## EXTRACTED TEXT
=== Begin Enclosure ===

Bug 487604

Summary: readonlyroot and updating /etc/mtab
Product: Red Hat Enterprise Linux 6 Reporter: Brian J. Murrell <brian>
Component: util-linux-ngAssignee: Karel Zak <kzak>
Status: CLOSED WONTFIX QA Contact: Ben Levenson <benl>
Severity: medium Docs Contact:
Priority: low    
Version: 6.0CC: atodorov, notting, steve.rotolo
Target Milestone: rcKeywords: Reopened
Target Release: ---   
Hardware: All   
OS: Linux   
Whiteboard:
Fixed In Version: Doc Type: Bug Fix
Doc Text:
Story Points: ---
Clone Of: Environment:
Last Closed: 2010-06-09 11:50:16 UTC Type: ---
Regression: --- Mount Type: ---
Documentation: --- CRM:
Verified Versions: Category: ---
oVirt Team: --- RHEL 7.3 requirements from Atomic Host:
Cloudforms Team: --- Target Upstream Version:
Embargoed:
Bug Depends On: 214891    
Bug Blocks: 513462    

Description Brian J. Murrell 2009-02-26 22:24:38 UTC
When one configure's one system(s) to use the readonlyroot facility, /etc/mtab updates fail because a lock file is attempted which is on the readonly root, while of course /etc/mtab is still writable as it's bind mounted from the writable space.  Here's the symptoms:

can't create lock file /etc/mtab~692: Read-only file system (use -n flag to override)

Which results from the various mounts done in rc.sysinit such as:

+ mount -f /
...
+ mount -a -t nonfs,nfs4,smbfs,ncpfs,cifs,gfs -O no_netdev
...
Mounting other filesystems:  can't create lock file /etc/mtab~977: Read-only file system (use -n flag to override)

These all probably need to take the advise to use "-n" when readonlyroot is set.

Comment 1 Brian J. Murrell 2009-02-27 14:37:35 UTC
Hrm.  I tried to close this as a duplicate of 214819 but it seems, even though I opened the bug, I cannot close it.

=== End Enclosure ===

## TASK ITEM A
Which product is the bug report about readonlyroot and /etc/mtab filed against?
## TASK ITEM B
Decide whether each statement agrees with the bug report about readonlyroot and /etc/mtab. Answer yes or no for each and quote the words of the report that decide it.
(i) The bug is assigned to Karel Zak.
(ii) The bug's priority is high.
(iii) The reporter was able to close the bug as a duplicate.
## TASK ITEM C
Write the next part of the bug report about readonlyroot and /etc/mtab, picking up after its final sentence.
The listing that follows is separate material, unrelated to the bug report.

## THE DATA
=== Begin Enclosure ===

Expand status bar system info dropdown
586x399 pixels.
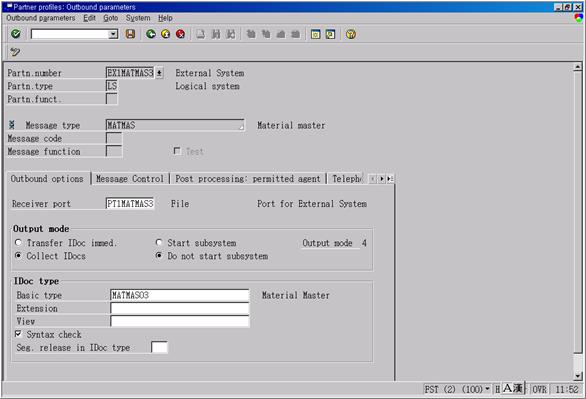tap(487, 389)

=== End Enclosure ===

## EXERCISE RESULT A
Red Hat Enterprise Linux 6

## EXERCISE RESULT B
(i) Yes: "Assignee: Karel Zak <kzak>"
(ii) No: "Priority: low"
(iii) No: "even though I opened the bug, I cannot close it."

## EXERCISE RESULT C
Somebody please close this as a dup of 214819.

Thanx.

Comment 2 Bill Nottingham 2009-02-27 16:23:15 UTC

*** This bug has been marked as a duplicate of bug 214819 ***

Comment 3 Brian J. Murrell 2009-02-27 17:19:28 UTC
(In reply to comment #1)
> 
> Somebody please close this as a dup of 214819.

Oops.  A little lysdexic this morning.  That should be 214891, not ...19.

My apologies.

Comment 4 Bill Nottingham 2009-02-27 21:12:54 UTC

*** This bug has been marked as a duplicate of bug 214891 ***

Comment 5 Alexander Todorov 2009-08-24 10:31:53 UTC
This is incorrectly closed as duplicate. 214891 is against rawhide not RHEL.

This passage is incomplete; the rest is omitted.